On Mon, Mar 19, 2012 at 2:52 AM, <neels_at_apache.org> wrote:
> /home/neels/svnbench/20120319-002438
> Started at Mon Mar 19 00:24:38 UTC 2012
>
> *Disclaimer:* this tests only file://-URL access on a GNU/Linux VM.
> This is intended to measure changes in performance of the local working
> copy layer, *only*. These results are *not* generally true for everyone.
>
> Averaged-total results across all runs:
> ---------------------------------------
>
> COMPARE total_1.7.x to total_trunk
[...]
Neels (or anyone),
I think it would be (even more) interesting to see the evolution of
performance on trunk, from week to week. The comparisons with 1.7.x
are interesting, but it's difficult to see from these numbers that
something significantly changed relative to the week before. Getting a
more direct view onto the week-by-week evolution might help spot
improvements or regressions that were made in recent commits.

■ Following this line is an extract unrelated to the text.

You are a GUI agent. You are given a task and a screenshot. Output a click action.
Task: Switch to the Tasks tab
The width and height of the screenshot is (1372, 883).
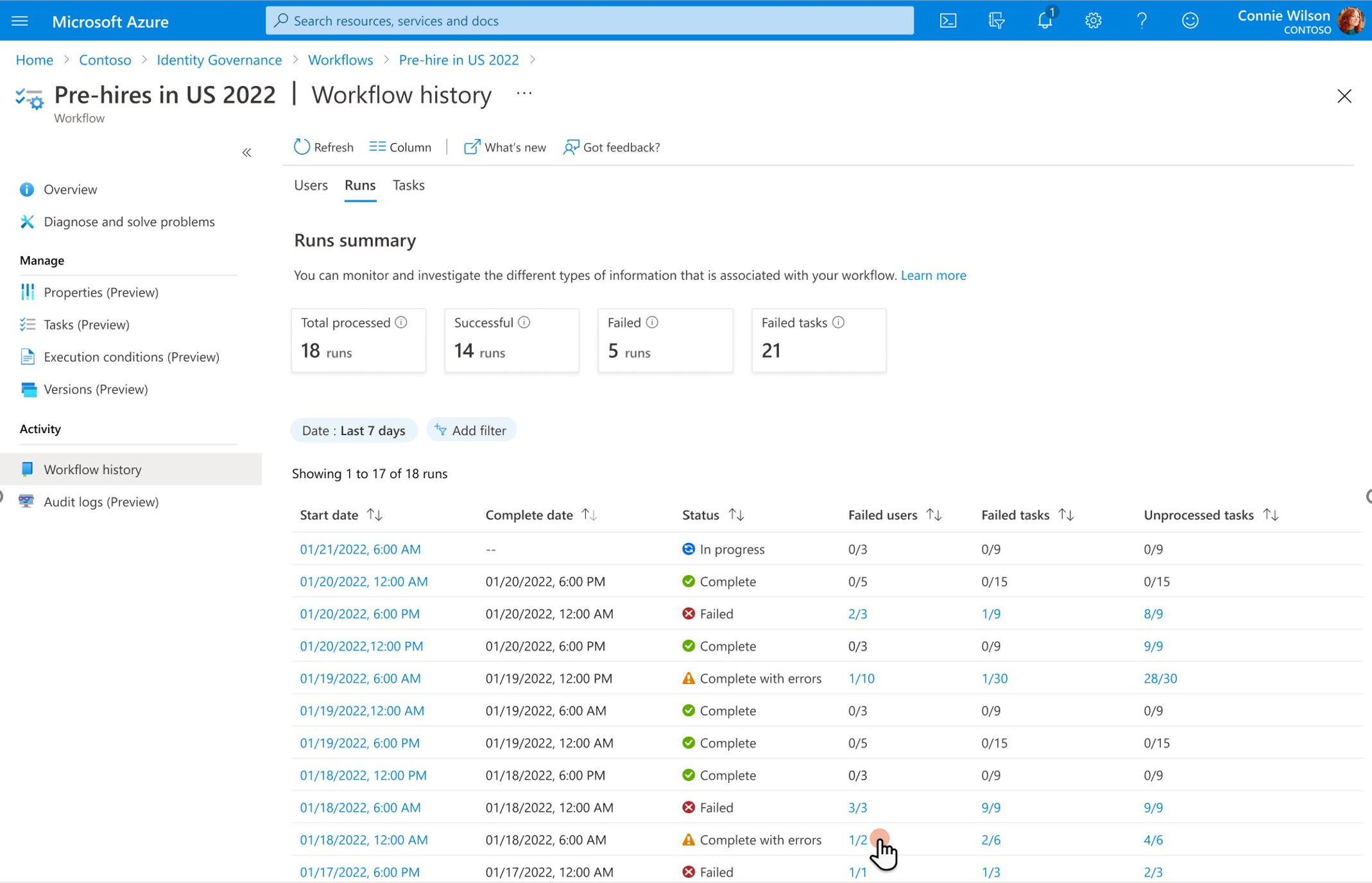(409, 185)
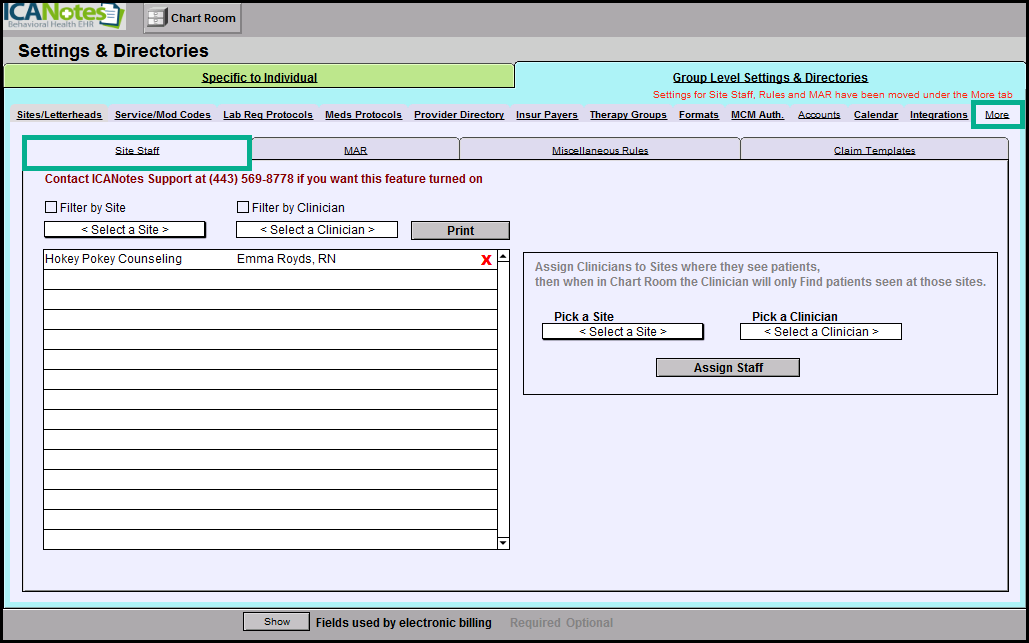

Now, first of all this requires that the numbers can be compared over
time, which hinges on the stability of the perf-testsuite, and also
the stability of the machine and its environment. The former seems
relatively stable. I don't know about the latter. Is that (virtual)
machine relatively isolated from external influences etc... ? Can we
be relatively certain that no other processes run during the benchmark
etc?
If those pre-conditions are met: would someone be able to do the work
of setting up something to process these numbers, creating nice tables
and/or graphs out of them showing the weekly evolution? Maybe even go
back to the last N reports and process them to include some historical
data?
I don't have the cycles to implement this myself, so it's just a
suggestion. If someone can do this, I think it would be a valuable
tool for devs to keep an eye on performance.